Aylak Adam

 Roman ilk kez 1959 yılında Varlık Yayınları tarafından yayınlanır. Romanın dört bölümü vardır. "Kış", "İlkyaz", "Yaz" ve "Güz".
Roman tam adı verilmeyen "C." olarak söz edilen bir kişinin yaşamının bir yılından bir kesiti anlatır. C. paralı hazırdan yiyen, yalnız ve sıkıntılı bir gençtir. Belirli bir işi yoktur. Sözün tam anlamıyla aylaktır. Her sabah işe gider gibi evden çıkar. Öğleye kadar arkadaşı ressam Sadık’ın atölyesinde öğleden sonra ise farklı yerlerde zaman geçirir. Bir gece sokakta iki terziden dayak yer ve yaralanır, o nedenle de beş gün dışarı çıkamaz. Altıncı gün çıktığında önce Sadık’ın atölyesine gider. Sadık onu merak etmiştir, sitem eder. Öğrencilerden Sami'ye, C. modellik etmektedir. C. için bu sıkıcı bir iştir ama sürdürür. Bir arayış içindedir, yaşamını adayacağı, mutlu olacağı, onu aylaklıktan kurtaracak bir şey. Ama davranışı bu isteğinin tersinedir, böyle bir anlamı bulduğu an ondan kaçmaktadır. Tanıştığı tüm kadınlardan hep bir bahane ile ayrılır. Günleri lokantalarda, meyhanelerde, sinemalarda geçmektedir. Sık sık iç dünyasına dönüp kendini sorgular. İnsanları, geçmişini, çocukluğunu, çevresindeki insanları düşünür. Özellikle çocukluğuaklındadır. Annesi o küçükken ölmüş, teyzesi ona bakmıştır. O yüzden tanıştığı kadınlarda sevgiliden çok teyzesini aramaktadır. Bilinçaltında yer eden bir tutkuyla bağlıdır ona. Kadınlarla anlaşamamasının, sürekli bir ilişki kuramamasının nedeni budur. Cinsel arzularını ise sürekli baskılamaktadır. Yirmi sekiz yaşında bir adam olmasına karşın hâlâ ana kucağındaki bebek gibidir.

* **Verilen görevler**
- 1) Aylak Adam romanını anlatan metne göre romanın ilk kez hangi yıl ve hangi yayınevi tarafından yayımlandığını yazın.
- 2) Aylak Adam romanını anlatan metni, son cümlesinden sonra kaldığı yerden devam ettirerek yazın.

* **Veri kesiti**
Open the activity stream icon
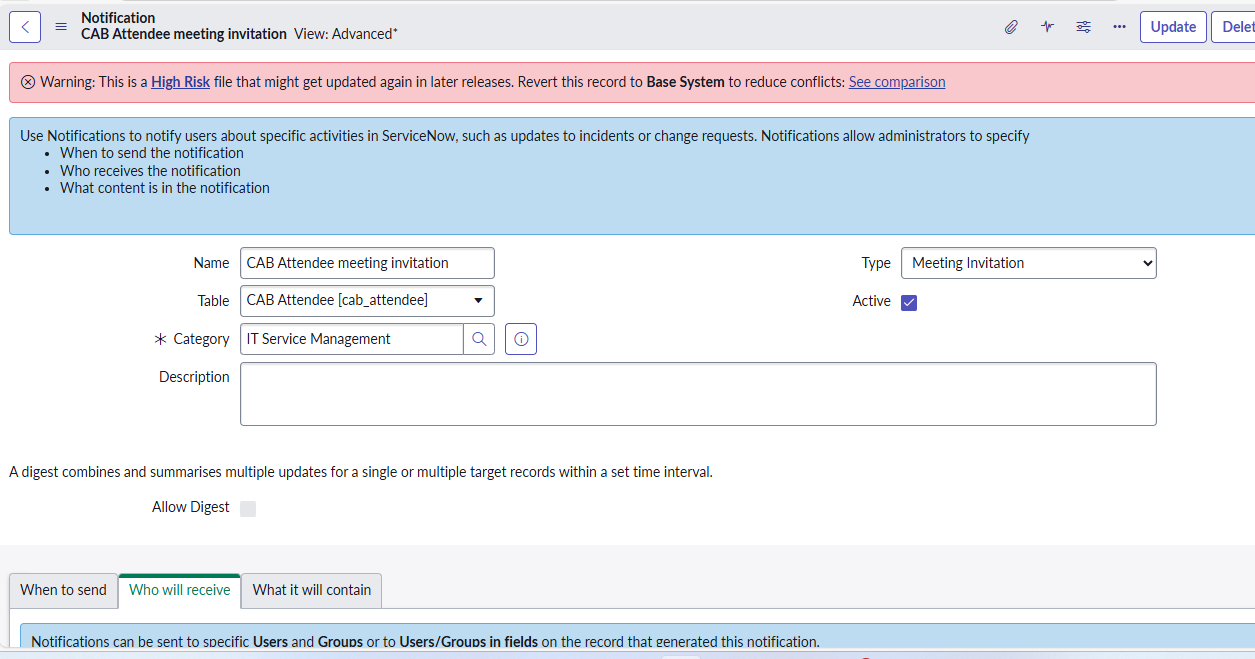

* **Sıralı yanıtlar**
- 1) Roman ilk kez 1959 yılında Varlık Yayınları tarafından yayımlanmıştır.

- 2)
Bir gün Ayşe adlı bir kızla tanışır ve arkadaş olurlar. Sonra onu bir iş arkadaşının yanında giderken görünce bozulur. Ayşe de kendisini görmüş ve kızarmıştır. C. kızarması yüzünden Ayşe’nin suçlu olduğunu düşünmüştür, uzun süre onu aramaz. Derken yılbaşı olur ve yalnızlıktan bunaldığı için yiyecek bir şeyler alarak Ayşe’nin evine gider. Cebinde anahtarı olduğu için kapıyı açıp içeri girer. Beklerken biraz içer, ancak Ayşe gelmez ve bunun üzerine çıkıp gider. Aslına bakılırsa onu bulamayacağını bilerek oraya gitmiştir. Dolayısıyla düşündüğünün doğru çıkması onu sevindirir. Bir gün bir pastanede otururken oradan geçen bir kızı görür ve beğenir. Günlerce peşinde gezer,kız da C.’nin kim olduğunu merak eder ve aslında beğendiği için yolunu uzatarak, konuşma olanağı yaratır. C ise konuşmaya yanaşmaz, çünkü onunla konuşursa büyünün bozulacağı kanısındadır. Sonunda bir gün buluşmaya karar verirler. C Taksim’deki bir kahvede oturur. Ama hala ikirciktedir. İlk günlerdeki coşkusu sönmüştür. Kızı beklemekten zevk duysa da kalkıp randevu yerine gider.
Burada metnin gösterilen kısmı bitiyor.